Notre « sagesse ou expérience personnelle » peut être en désaccord, nous pouvons « ignorer quelque chose de ce qu’il faudrait savoir », mais la sincérité ne consiste pas à cacher la vérité mais à la désigner pour ce qu’elle est, tout en rendant compte de ce en quoi nous pensons la posséder et de ce en quoi elle nous semble nous échapper. Ce qui est important, c’est de montrer que nous sommes en recherche sincère – et d’y être, dans cette recherche, honnête : sinon il faut se reconnaître un coeur mauvais, se taire et s’éloigner, ne pas chercher à se justifier ou à tricher.
Ce point a déjà été abordé sur ce forum à propos de la confession (ou comment s’accuser de ce qu’on ne regrette pas) je crois..

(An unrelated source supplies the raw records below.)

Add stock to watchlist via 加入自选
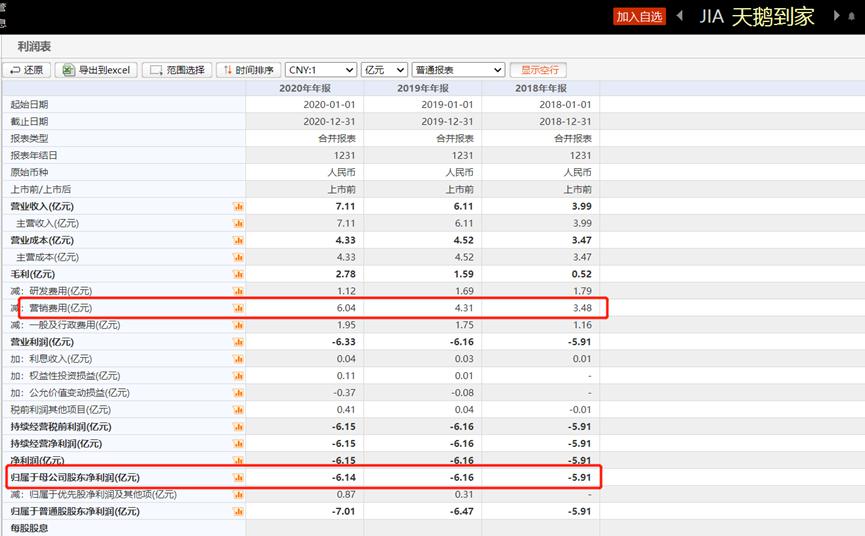 [x=639, y=17]
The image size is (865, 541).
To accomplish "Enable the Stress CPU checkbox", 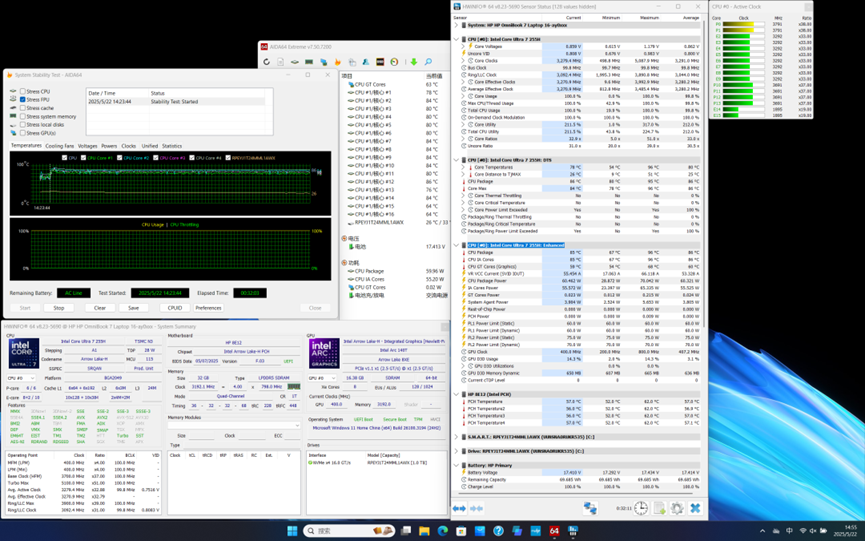I will [22, 91].
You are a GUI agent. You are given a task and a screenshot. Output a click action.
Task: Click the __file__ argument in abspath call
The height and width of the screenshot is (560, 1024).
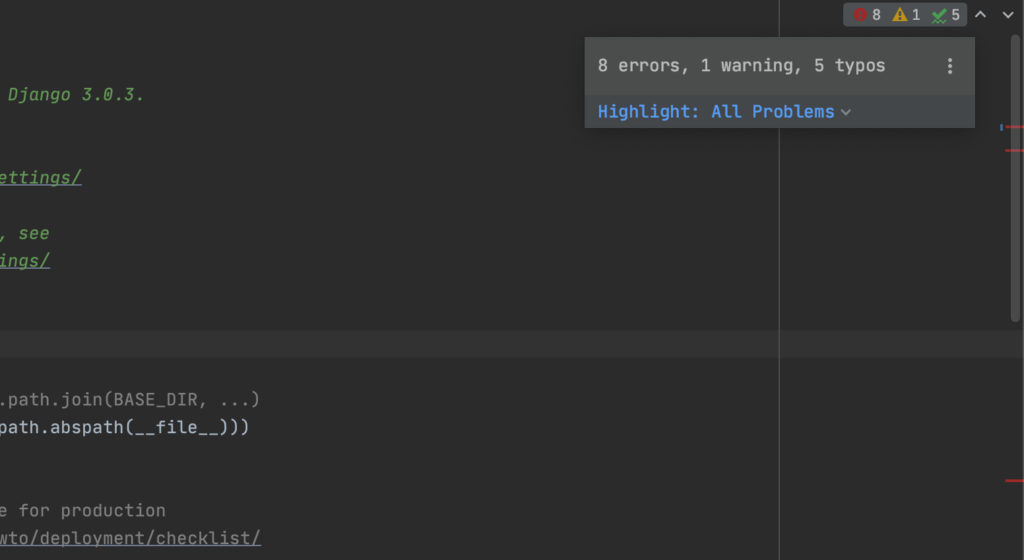click(x=176, y=428)
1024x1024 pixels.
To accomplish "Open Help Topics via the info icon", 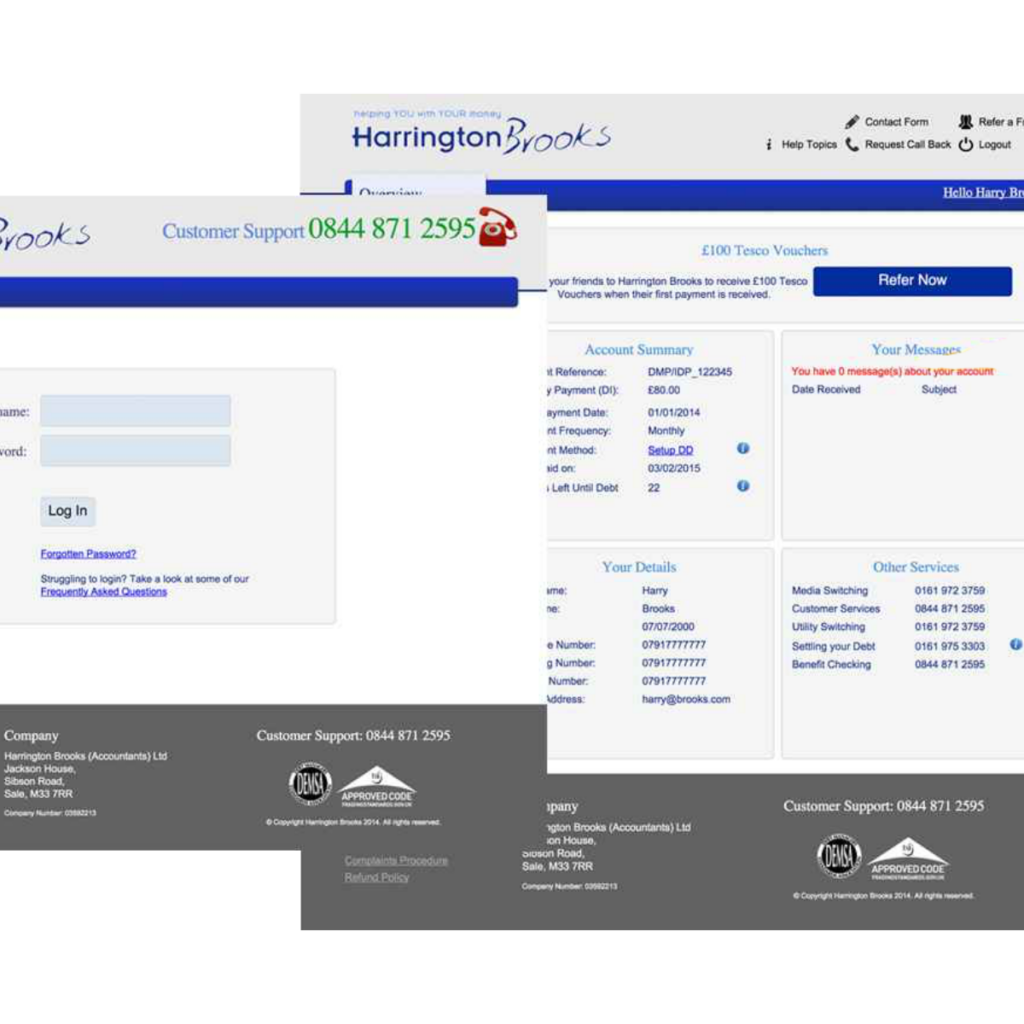I will (x=769, y=145).
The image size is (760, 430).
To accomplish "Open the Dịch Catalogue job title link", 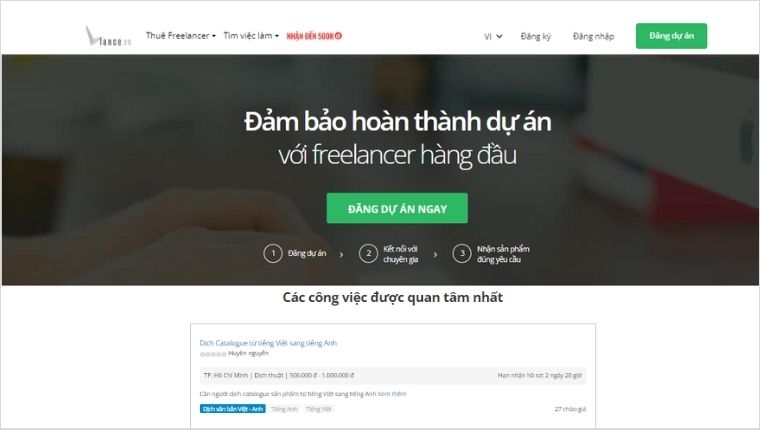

[i]Dois-je encore le préciser, que les "ismes" sont dangereux car pour ne pas se désolidariser d'un ensemble on en vient à refuser de se reconnaître des torts que l'on sait avérés, seraient-ils secondaires (à nos yeux et souvent pour cela) et refuser des vérités qui dérangent leurs positions.
[/i]
Ce qu’il faut comprendre, c’est que notre cas personnel n’a rien qui ne soit qu’un cas parmi d’autres et qui se résolvent dans l’intimité de la confession et du pardon Divin. Ceux qui aujourd’hui se tiennent bien demain tomberont peut-être, le contraire est aussi vrai, c’est en Jésus que se trouve la vérité que nous exposons, non en nous.
Et puis comme les apparences sont souvent trompeuses, dévoiler parfois leur dessous (l'espoir qu'un jour nous pourrons être "en accord", par exemple).
Il y a aussi un devoir de discrétion : parler de nos péchés peut-être encore plus embarrassant pour les autres que pour nous, s’ils ne sont pas « apparents ». Ce qui compte c’est de s’en relever… et pour cela tout est bon si c’est ce qui y convient, l’aveu comme le silence, et qui en d’autres circonstances pourrait servir au contraire...
La théorie c'est une chose, nous pouvons l'enseigner, mais les mécanismes de vie font que ceux qui n'en savaient rien pourraient bien en savoir plus que nous sur ce qui la supporte et en permet l'accomplissement. L'Esprit parle par la bouche de qui il veut, à nous de savoir l'inviter et l'écouter.